**SELECTED PASSAGE:**
Let’s say you have a mastodon account at mastodon.social and you want to move to a smaller niche community: there are some pain points there.
You can have it forward your identity but it’s a little weird and you’ll come up multiple times when people use tools like debirdify to find your mastodon.
Let’s say that I’m on mastodon.social but I want to browse a bunch of profiles on mastodon.gamedev.place. The experience from the web browser isn’t great and it’s pretty bad if not impossible to do this from the mastodon native app. You have to copy and paste names back over to the instance you’re from or use the multi step redirect follow action modal.
There’s lots of friction that needs to be worked out.
At least some of this appears to me to be rooted in a really proper federation of identity.
The Jack Dorsey, blockchained powered Bluesky protocol claims to have support for portable federated identity. https://blueskyweb.org/
Tim Berners-Lee has created a thing called the Solid project that’s specifically focused on federated identity. https://solidproject.org/
Is there any interest or movement on this subject within the AP community?
It seems to me to be a crucial source of a lot of friction for users.
You may want to breathe new life into the crossposted topics I maintained for a while between both communities. On SocialHub that is:
And on Solid community forum:
One issues is that both communities aren’t really healthy and keeping cross-pollination going is therefore hard. On SocialHub the reason is that AP dev movement is so grassroots and on Solid side the core team of people aren’t interested in community and focus first and foremost on commercial application of their specs to drive adoption.
There is a similar concept: nomadic identity. Though I’m not sure if it’s the same thing you’re talking about:
I’m currently writing a specification for a mechanism of linking any key-based identity to a fediverse account, you can find some additional information in that thread. AFAIK Solid uses domain-based identities, so unfortunately it’s out of scope.

**HOW TO COMPLETE THIS TASK:**
Please repeat the federated identity discussion word for word, starting at "Let’s say that" and ending at "federation of identity.". The records that follow are separate material and are not connected to the federated identity discussion.

**DATA SECTION:**

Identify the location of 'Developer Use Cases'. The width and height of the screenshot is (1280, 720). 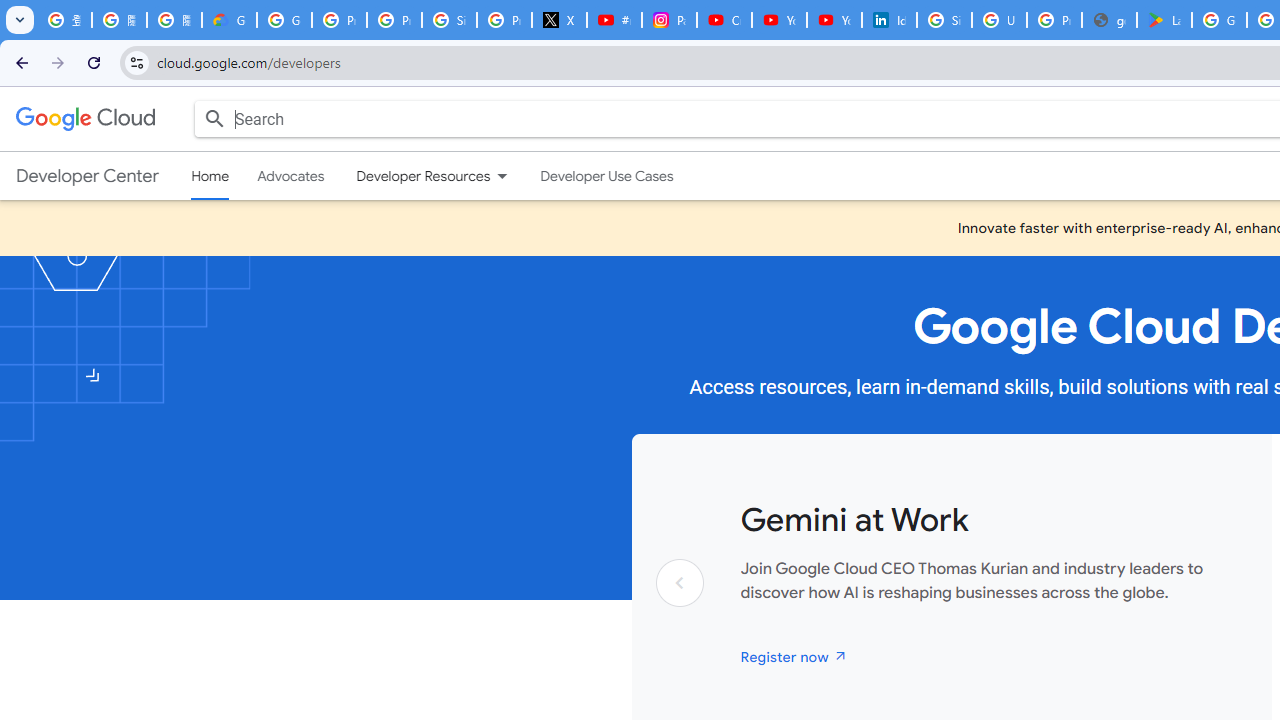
--
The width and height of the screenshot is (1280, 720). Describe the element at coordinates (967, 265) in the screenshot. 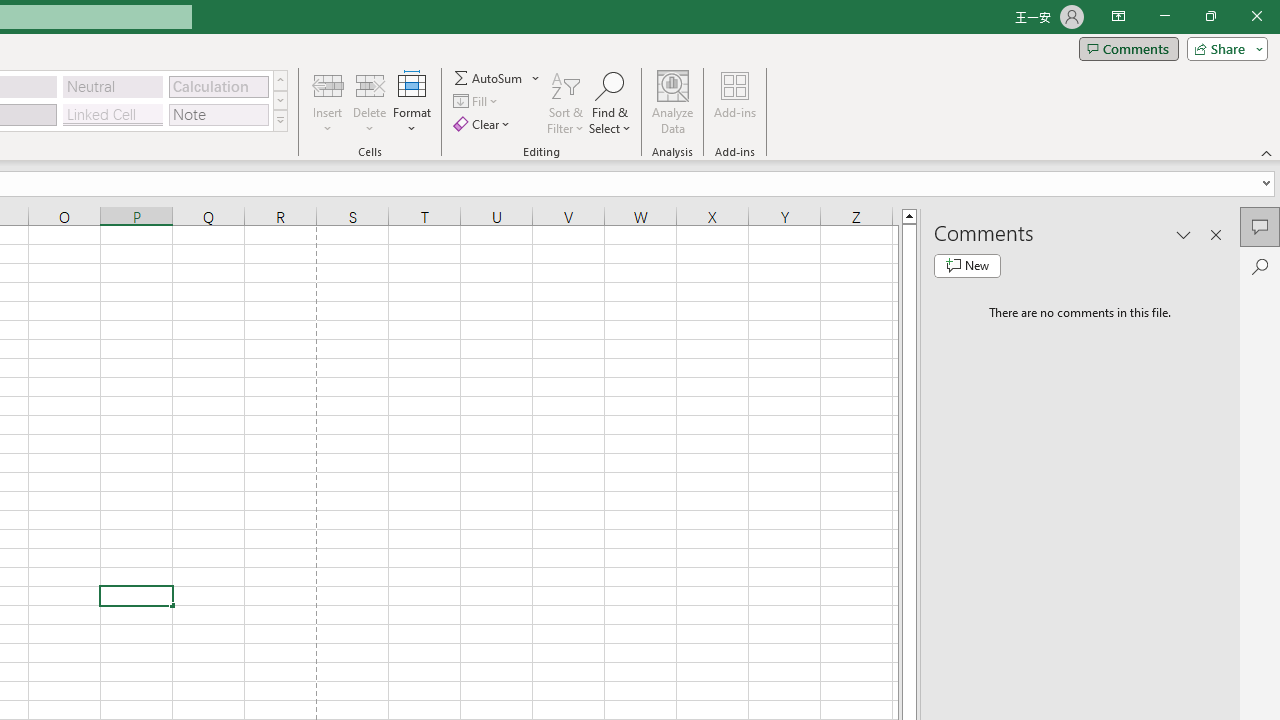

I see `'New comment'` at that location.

**TASK OUTPUT:**
Let’s say that I’m on mastodon.social but I want to browse a bunch of profiles on mastodon.gamedev.place. The experience from the web browser isn’t great and it’s pretty bad if not impossible to do this from the mastodon native app. You have to copy and paste names back over to the instance you’re from or use the multi step redirect follow action modal.
There’s lots of friction that needs to be worked out.
At least some of this appears to me to be rooted in a really proper federation of identity.